- Front cover of a Saint Kitts and Nevis passport.
- Type: Passport
- Issued by: Saint Kitts and Nevis
- First issued: 11 November 2010 (current version)
- Purpose: Identification
- Eligibility: Kittitian and Nevisian citizens
- Expiration: 10 years
- Cost: $250 XCD for adults 16-64 years old (ordinary passport); $150 XCD for under 16 & over 65 years old (ordinary passport); $675 XCD for Citizenship by Investment ;

= Saint Kitts and Nevis passport =

Passport issued to citizens of Saint Kitts and Nevis

The Saint Kitts and Nevis passport is issued to citizens of Saint Kitts and Nevis for international travel. Prior to 1983, Saint Kitts and Nevis, together with Anguilla, was an associated state of the United Kingdom. The passport is a Caricom passport as Saint Kitts and Nevis is a member of the Caribbean Community. As of 29 July 2023, citizens of Saint Kitts and Nevis had visa-free or visa on arrival access (including eTAs) to 154 countries and territories.

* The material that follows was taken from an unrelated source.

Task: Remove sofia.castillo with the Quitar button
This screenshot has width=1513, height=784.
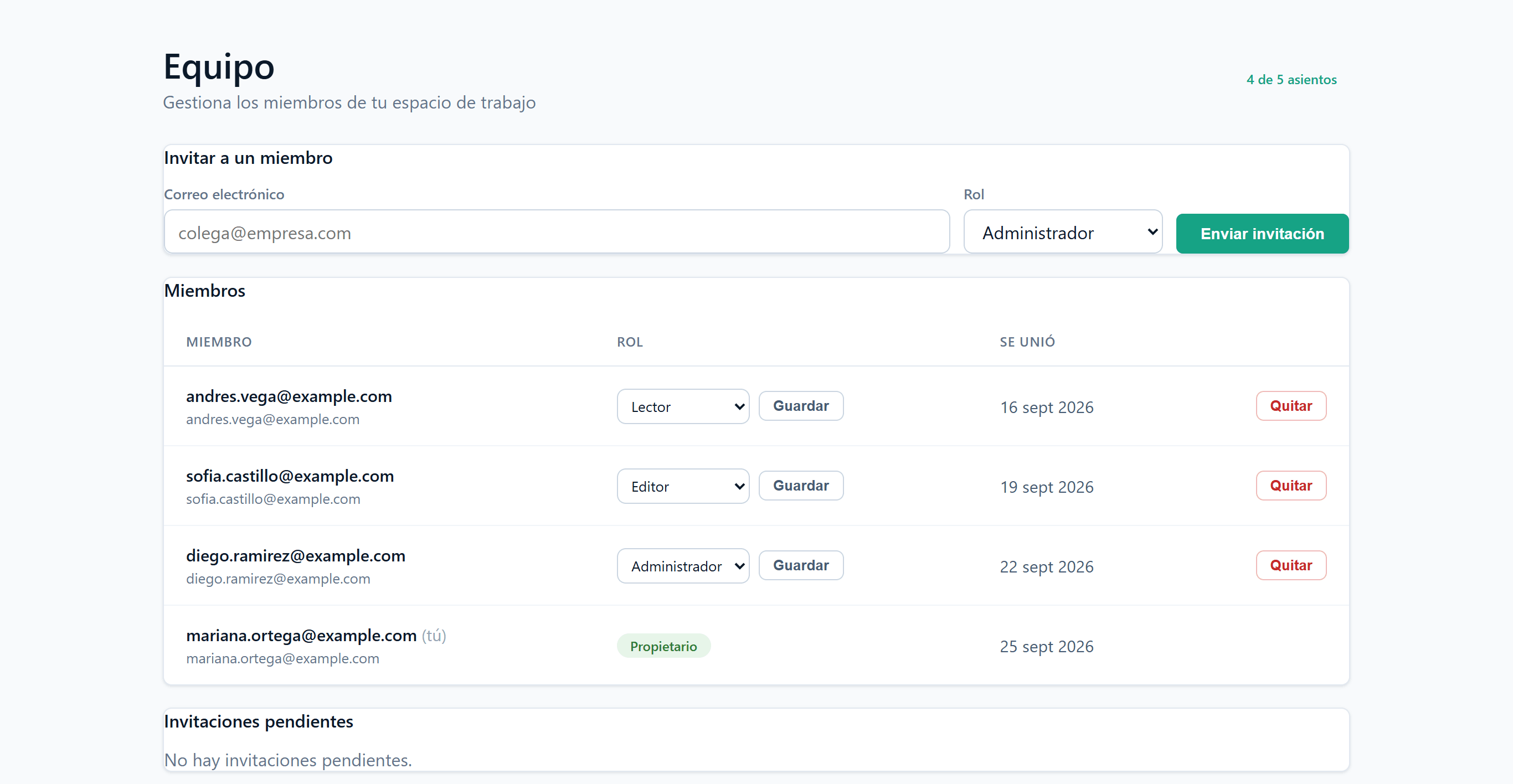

==Citizenship by investment program==

In 1984, Saint Kitts and Nevis introduced an immigrant investor program, and as of March 2015, the country is the most popular place to acquire citizenship through investment, which includes the right to a passport. The minimum cost for a single applicant to acquire citizenship is US$250,000, with additional costs being levied for each eligible family member the applicant wishes to include. Applicants must complete a background and due diligence check process, as well as various other legal requirements. Once successfully vetted and granted citizenship, they can apply for a passport. There is no requirement to live in the country, although an interview is required as well as an eventual visit to the country (or embassy). Additionally, there is no tax on citizens' individual income (including capital gains).

In May 2014, the Financial Crimes Enforcement Network (FinCEN) issued a warning that St. Kitts and Nevis had granted passports to foreign individuals who had abused the Citizenship-by-Investment program sponsored "for the purpose of engaging in illicit financial activity." In November 2014, Canada announced it was requiring St. Kitts and Nevis citizens to obtain a visa from 22 November 2014, due to concerns about “identity management practices within its Citizenship by Investment program.” Following the announcement, the government of St. Kitts and Nevis initiated a recall on all biometric passports issued between January 2012 and July 2014, and replaced them with new passports which showed the holder's place of birth as well as any previous name changes. Canada subsequently reinstated visa-free (eTA) travel by air for any St. Kitts and Nevis citizens who have either held a Canadian visa within 10 years prior to their arrival, or who currently hold a valid United States non-immigrant visa. The US government formally rescinded its FinCEN notice in February, 2026.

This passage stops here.